__SELECTED PASSAGE__:
The Medical Concept Mapper involves three consecutive phases. In the first phase the concepts are extracted from the given natural language query. The second phase consists of adding synonyms to these terms. Here, the two ontologies are used. WordNet provides synonyms for each term if there is only one synset for that particular term. As such, its power is cut but precision should not suffer. The second ontology is the UMLS Metathesaurus. For each term, the concept to which it belongs is retrieved. All terms representing that particular concept are regarded as synonyms. The third phase consists of mapping semantically related concepts to the original query. For this phase, Concept Space is used to suggest related terms, employing the Semantic Net to limit these terms by means of Deep Semantic Parsing (DSP).
The DSP algorithm itself contains three different steps. In the first step, the context of the original query is established by means of semantic types. The Semantic Net provides these types. The second step limits all concepts suggested by Concept Space based on this query context. The algorithm allows only terms having certain semantic relations and types relevant to the query context. This results in a concept set in which the concepts are semantically related to the initial query. Terms not found in the UMLS are not excluded from the expansion process. That would limit the vocabulary to the Metathesaurus lexicon, which is not a substitute for a complete lexicon . During the last step, all concepts that are retained are re-ordered based on their Concept Space weights, and the most relevant subset is selected.
The ambiguity inherent in the relation between concepts and semantic types is eliminated by using the Semantic Net for limitation, not for expansion. Terms’ being related in Concept Space means that they co-occur frequently. In this case, the chances are very slim that the relation between their semantic types would not be valid. Since the relations can be assumed to be valid, they are used for term limitation. For example if "aspirin" and "headache" are strongly related in a Concept Space, this would be a strong indication that “Aspirin” (Pharmacologic Substance) "treats" (Semantic Relation) “headaches” (Sign or Symptom).

__RECORDED DATA__:
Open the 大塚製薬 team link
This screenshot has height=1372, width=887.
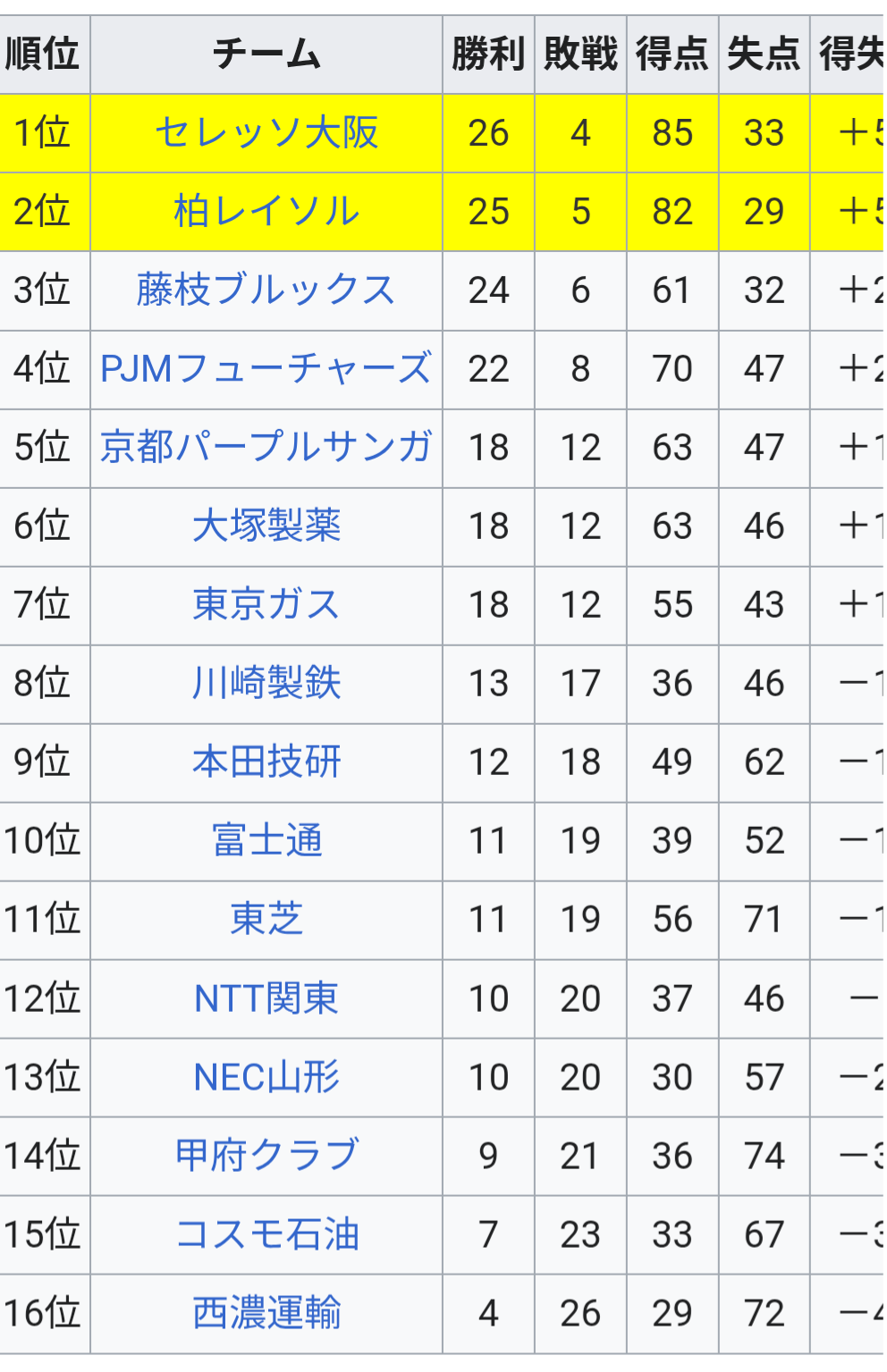(x=266, y=526)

__ASSIGNED TASK__: Write the next part of the passage on the Medical Concept Mapper, picking up after its final sentence.

__REPLY TO THE EXERCISE__:
4 User Studies
Thirty real and cancer-related user queries were submitted to the system. The queries came from three sources. The first was a set of more than 1500 queries generated by medical doctors for usage with the UMLS . Medical librarians submitted additional queries via e-mail. Two queries came from the literature . For each query, a set of terms representing concepts of importance related to the query was put together by two expert groups: medical librarians and cancer researchers. As such, there were two Golden Standards for each query. None of the experts had seen the Medical Concept Mapper or any of its output. The results were evaluated by comparing the system’s output with the Golden Standards from the experts. Precision and Recall were calculated based on this comparison.
All queries were submitted in three different ways. First they were submitted in their original state. Second, they were submitted as cleansed queries that had had spelling corrected and unnecessary conversational information omitted. Third, the queries were submitted by means of search terms that represented each query. These terms were extracted directly from the query and were not altered in any way. Both the cleansing of the queries and the selection of relevant search terms were done by a medical expert.
In the first user study, three sets of synonyms were extracted. The first set consisted of WordNet synonyms added to the search terms. The second set consisted of UMLS synonyms added to the search terms, without any WordNet synonyms. The third set consisted of WordNet synonyms and UMLS synonyms. In this last case, the WordNet synonyms were used as input to find UMLS synonyms.
In the second user study, queries were expanded by attaching semantically related concepts. The best synonym condition (determined in the first experiment) was used as the baseline. Two different expansion methods were tested. The first method employed Concept Space terms directly, without any limitation being imposed by the DSP algorithm. The second method used DSP.
4.2.1 Golden Standard
There was an enormous difference between the two standards. The medical librarians gave long lists of terms, averaging 17.6 terms per query. They included many synonyms and spelling variations. The cancer researchers provided a smaller number of terms, averaging of 6.1 terms per query. They stipulated that any deviation (e.g., plural for a singular term) was not acceptable.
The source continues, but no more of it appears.